Ed Yourdon gave Tuesday's keynote on Death-March Projects. Not coincidentally, this is also the topic of his new book. Yourdon defines a death-march project as a project for which the schedule, budget, staff or resources parameters exceed norms by at least fifty percent. a death-march project could also be defined as a project for which a reasonable risk assessment would put the chance of failure at greater than fifty percent. These are projects we have all seen, and, according to Yourdon, are now the norm.

The thesis of Yourdon's talk is that death-march projects are inevitable, and cannot be solved by improved methods and tools. Software practitioners need skills to survive them, and perhaps ultimately to avoid them. These skills include political and social skills, and in particular, skills for negotiating with management.

"Death-march projects are inevitable today and the next couple of years beyond," Yourdon told the assembled audience. "The interesting question for your company is whether you want to acknowledge it." In his talk, he sounded an optimistic note, "we want these projects to succeed," but also a warning. "But surviving them is more important."

There are many reasons that death-march projects occur. According to Yourdon, the common assumptions might be that either the technical staff is dumb or their managers are evil. On a more serious note, Yourdon presented a long list of possible reasons. At the top of the list was politics. When political concerns are allowed to dominate, death-march projects often result. Other reasons include, youthful naivete ("anything can be programmed over a weekend"), the "start-up mentality" which, according to Yourdon, is common in Silicon Valley, market or other outside pressures, and unexpected or unplanned crises. Yourdon jokingly referred to the year 2000 as an example of the last. "I mean, who ever would have expected it?"

For some companies, death-march projects are part of the corporate culture. "Indeed companies may consider them to be part of their corporate advantage." Such companies look for anti-social, "young, unmarried, workaholic, techno-nerds" to staff their projects. Yourdon mentioned EDS and Anderson Consulting as possible examples.

Team members should consider the chances for a project's success as well as for personal satisfaction and know what they are getting into when committing themselves to a project. When programmers find themselves caught in a death-march project, Yourdon often suggests that they quit. "My advice is usually to run. Run very fast. Run now."

Projects with at least some chance for both success and team happiness are called "mission impossible." The reference is to an old TV series in which the same team heroically performs seemingly impossible missions in each week's episode.

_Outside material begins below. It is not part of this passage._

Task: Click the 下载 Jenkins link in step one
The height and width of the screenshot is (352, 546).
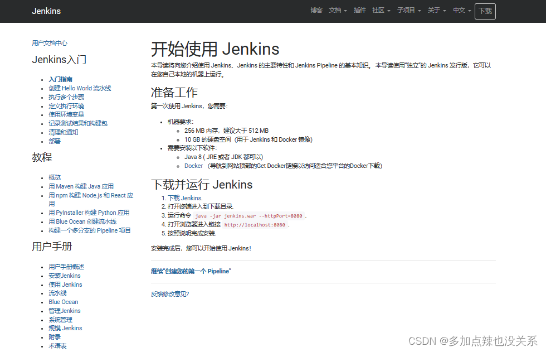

Yourdon argued that to survive mission impossible projects the most important thing project managers should acquire is negotiating techniques. Project managers must be able to play negotiating games on an equal footing with business managers. Yourdon also suggested using tools to bolster their position in negotiations. As examples he described tools to improve initial estimates, tools to model the impact of change, and using time boxing to calibrate schedules based on early progress.

Yourdon described things to do and things not to do in a death-march project. Things not to do include unilaterally dictating new tools, processes, or methods. He was especially critical of "tools with the aura of silver bullets," a category in which he includes recent Java development tools. He also mentioned processes that bury the developers in paper work, this time targeting ISO 9000. Reuse headed the list of things to do. "One of my strongest answers is reuse." But reuse must to be part of an ongoing process. "You can't introduce it at the beginning of a death-march project. It gives little or no benefit in the first project." But reuse wasn't the only thing. "The one I feel most strongly about is triage," Yourdon said. Triage is the process of setting priorities and cutting things out. "If you're stuck with a problem, you've got to do triage."

Throughout the talk, Yourdon stressed the importance of including all team members in key decisions. Managers must be open about the status and prospects for the project. Tools and processes should be chosen by consensus. Triage should also involve consensus. Yourdon was critical of American management styles. The social contract, by which companies reward and protect loyal employees, has been broken. Now, in times of crisis, good people leave. Business managers are evaluated on a short term basis.

Yourdon expanded on this point in a private discussion after the talk. Three to six months is too short for managers to depend on the outcome of a project. Apropos the year 2000 problem, many CIO's will have switched companies before 1999.